# Chest- Broad, not Narrow



## wildo (Jul 27, 2006)

Let's talk about the GSD's chest. The breed standard according to the USCA states:

"The chest should be moderately broad, the lower chest as long and pronounced as possible. The depth of the chest should amount to approx. 45 % to 48 % of the height at the withers."

Here are some questions I have:

What part of the dog's conformation defines the chest width? Does the placement of the scapula, and or the length of the humerus give an appearence of a wider/narrower chest? Or is this only a factor of how wide the sternum is?
What is the function of having a wider/narrower chest?
Why do we tend to see narrower chests in Highline dogs? Was this a conscous decision or a by product of other conformation decisions?

Full disclosure- what I really want to talk about is turning ability and how the front end of the dog influences turning ability (especially as it relates to croup angle). But I think before we get to that conversation, it might be wise to understand how the narrowness or wideness of the chest affects things.


----------



## hunterisgreat (Jan 30, 2011)

I can't help much, but I can tell you my male who has a very broad, very barrel chest, has a very deep bark lol. He is also not as agile as thinner chested dogs I've come across. Fast, but straightline fast lol. Like a Ferrari compared to a musclecar. I think those are linked.


----------



## Liesje (Mar 4, 2007)

Not sure if this plays into the discussion, but during a breed survey the chest is measured.


----------



## wildo (Jul 27, 2006)

Yes, interestingly this conversation came up off the forum and was almost spot on with what you're saying, Hunter. I suggested that I really liked the wider chest I'm seeing on a lot of Mals, and that I thought that generally the GSD is suffering from a narrow chest. It was pointed out to me that a wide chest does not necessarily equate to athleticism, and that narrow chested breeds often tend to be more athletic than GSDs.

I think one must be REALLY careful when talking about conformation in saying that any one thing is "the reason" that a dog can turn. I'm sure the whole packaged is involved (thus my comment on croup angle- which I swear I've read on this forum that croup angle is hugely important for collected turning). But again, I'd like to first understand if the width of the chest serves any particular function for the athleticism of the dog.


----------



## Liesje (Mar 4, 2007)

OK, I found Nikon's info, I'll give it to you since you've seen him in person multiple times and possibly some (crappy) agility footage, so you can kind of mentally gauge what that means as far as what you're pondering..... 

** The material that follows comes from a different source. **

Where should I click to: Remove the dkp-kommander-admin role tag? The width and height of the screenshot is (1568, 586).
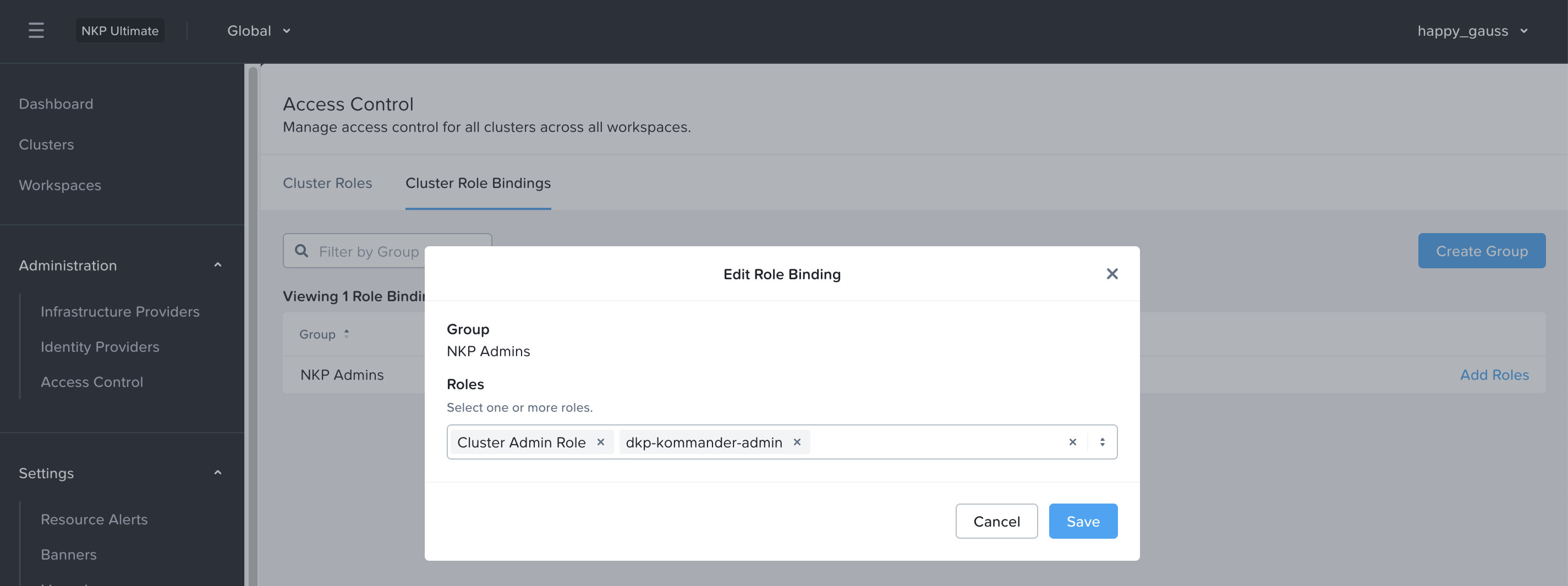pyautogui.click(x=797, y=442)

At 4.5 years of age he was measured 62cm tall, 30cm chest depth, and 81cm chest circumference. 

Things that may relate to movement/agility....
Constitution: moderately robust
Structural characteristics: normal proportions
Bone: moderately strong
Musculature: well developed/powerful
Firmness of front ligaments: very good
Firmness of rear ligaments: very good
Back: firm
Tightness of elbows: very good
Firmness of pasterns: good
Front view: straight
Croup: normal length
Firmness of hocks: good
Gait: front/rear correct, straight
Front reach: very good
Rear drive: effective

"Medium size, medium strong male with good expression and pigmentation, high withers, firm back, nice top- and underline, very good angulations in front and rear and balanced chest proportions. Steps correctly coming and going and shows fluent gaits with free front reach and effective rear drive. Sure temperament; TSB pronounced; does out."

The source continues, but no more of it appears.